The mechanism by which mutations in NOG cause disease is unknown. Noggin is a member of the TGF-β family of receptors that negatively modulates the activity of bone morphogenetic proteins (BMPs).16 In murine null mutants of Nog17 (i.e., Nog −/− mice), increased BMP activity results in excess cartilage and failure to initiate joint formation, although the spatial expression patterns of BMPs are normal. Because individuals with symphalangism and deletions of chromosome 17q21–22 have been reported,18 it has been suggested that functional haploinsufficiency of Noggin6 disturbs joint morphogenesis and causes multiple synostoses. Alternatively, missense mutations could impair the ability of Noggin protein to participate in dimer formation or in binding to members of the TGF-β superfamily (e.g., BMP2, 4, and 7 in the limb) with which it normally interacts.
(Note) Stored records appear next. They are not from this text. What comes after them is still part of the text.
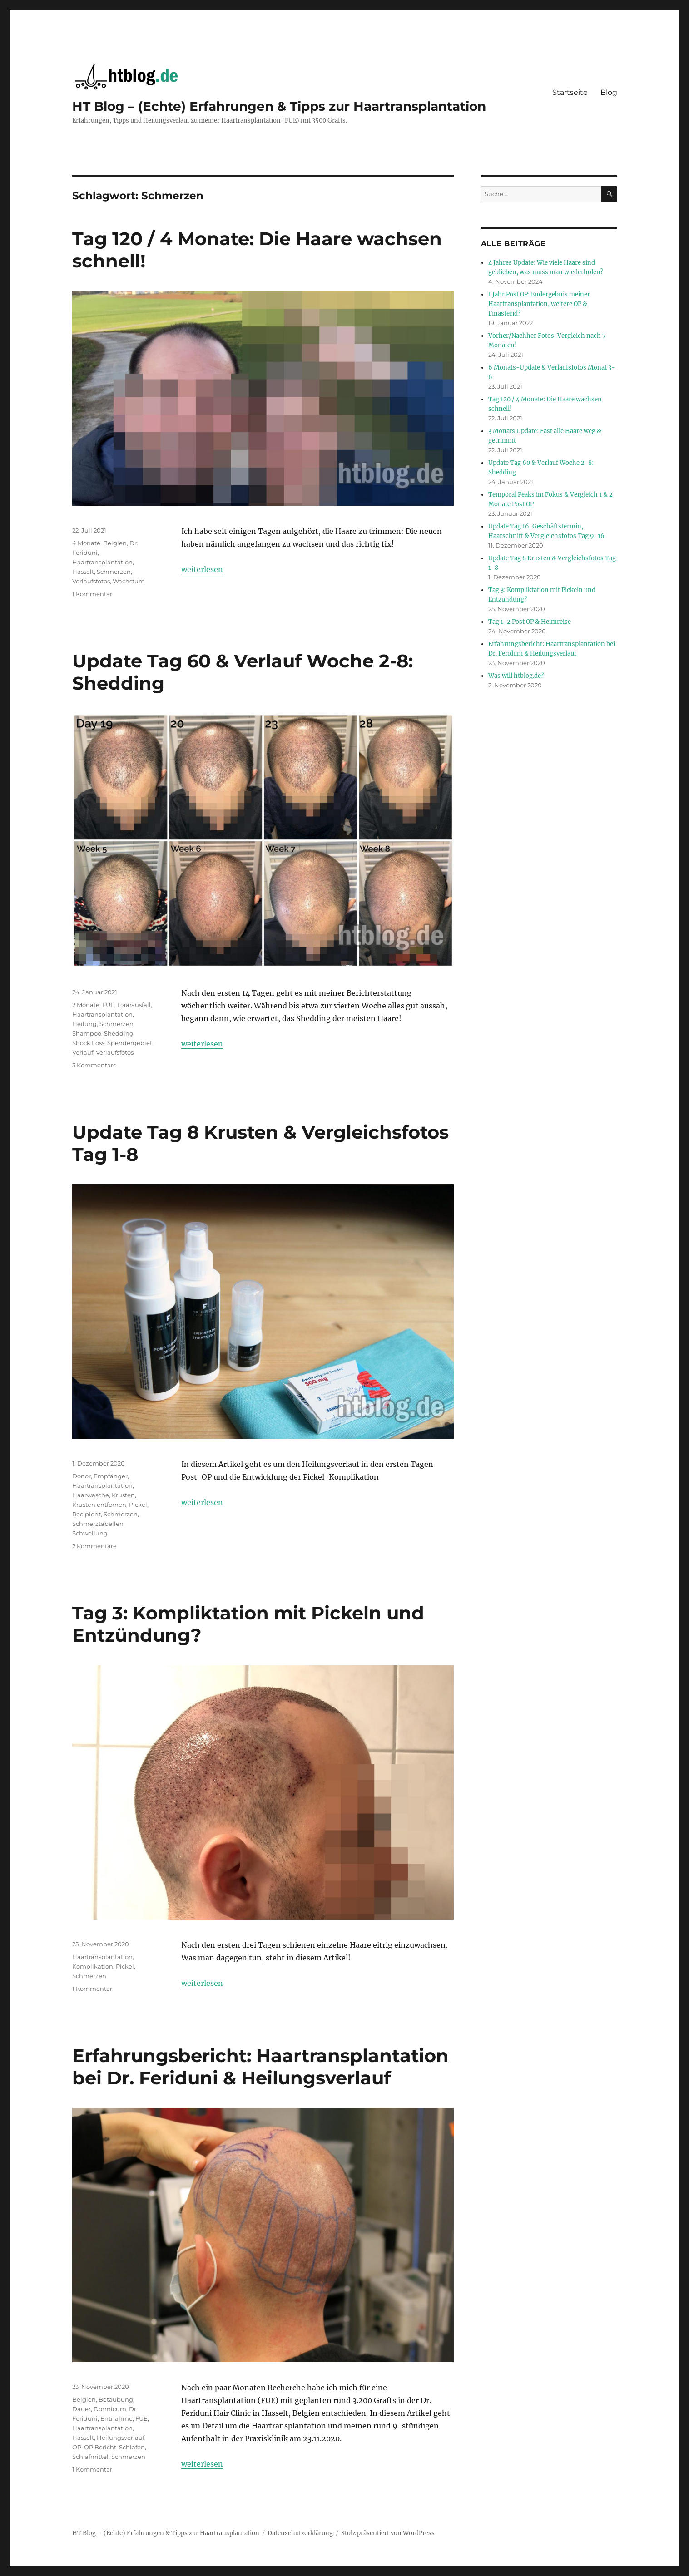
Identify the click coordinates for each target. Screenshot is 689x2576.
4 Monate (86, 543)
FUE (108, 1004)
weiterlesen (202, 569)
In the developing chick and mouse limb, Noggin is expressed in the prechondrogenic condensations and in chondrocytes.19 Targeted disruption of Nog leads to impaired chondrogenesis but does not appear to disrupt patterning of the limb. This finding is consistent with the observation that missense mutations in NOG result in the formation of excess cartilage and progressive bony synostoses, while the patterning of joints in the limb is normal.
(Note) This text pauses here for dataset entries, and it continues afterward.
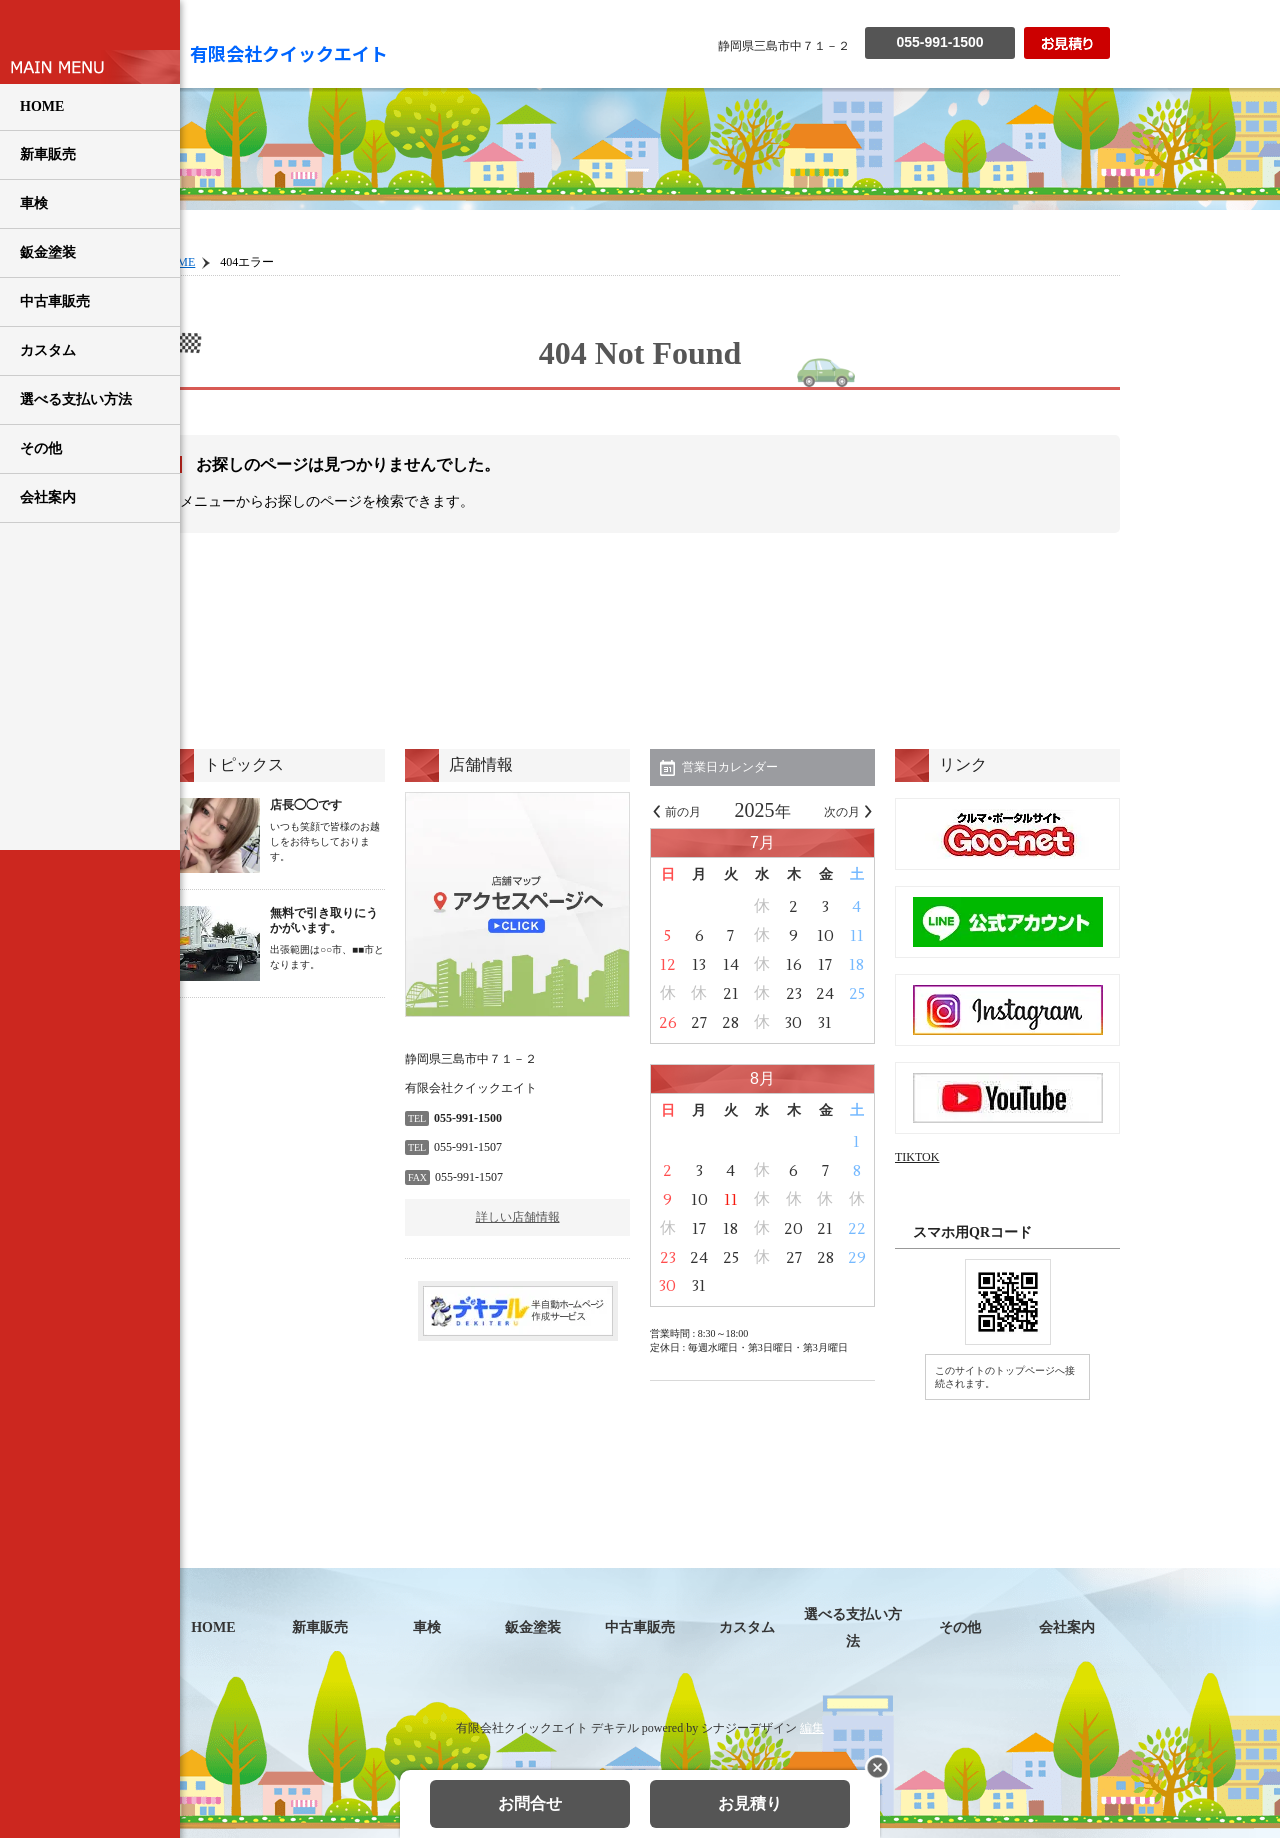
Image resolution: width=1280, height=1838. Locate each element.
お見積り (750, 1803)
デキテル (615, 1728)
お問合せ (530, 1803)
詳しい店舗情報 (518, 1217)
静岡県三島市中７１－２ (784, 46)
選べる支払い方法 (76, 399)
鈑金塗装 (48, 252)
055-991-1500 (939, 42)
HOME (42, 106)
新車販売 (48, 154)
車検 (34, 203)
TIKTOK (917, 1157)
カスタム (48, 350)
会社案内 (48, 497)
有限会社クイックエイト (289, 53)
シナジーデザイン (749, 1728)
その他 (41, 448)
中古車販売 (55, 301)
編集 (812, 1728)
A recently proposed model of digit formation20 may explain the earlier onset of fusion in the posterior elements of the hands and feet. In this model, the number and identity of digits is dependent on the activity of Sonic Hedgehog (Shh) and BMP2 in the anterior mesenchyme. Shh acts as a long-range signal to make the anterior mesenchyme competent to respond to a signal from BMP2 and subsequently to induce the expression of BMP2. BMP2 acts in a dose-dependent fashion on the competent mesenchyme to specify digit identity. Lower levels of BMP2 expression specify an anterior identity while higher levels of BMP2 expression promote formation of posterior digits.
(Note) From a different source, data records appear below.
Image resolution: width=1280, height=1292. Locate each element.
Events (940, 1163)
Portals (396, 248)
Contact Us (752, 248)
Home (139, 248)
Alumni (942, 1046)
The observation that, in individuals with TCC, SYM1, or SYNS1, the most posterior digits are affected at birth is consistent with a higher level of BMP2 activity in the posterior anterior mesenchyme of the developing autopod. A gradient of BMP2 activity could be produced by either higher BMP2 expression or attenuation of BMP2 signaling by inhibitory molecules such as Noggin. However, digit identity is unchanged in individuals with missense mutations in NOG. This finding suggests that establishment of the BMP2 gradient is independent of the function of Noggin and/or other molecules (e.g., Gremlin) can compensate for haploinsufficiency of Noggin.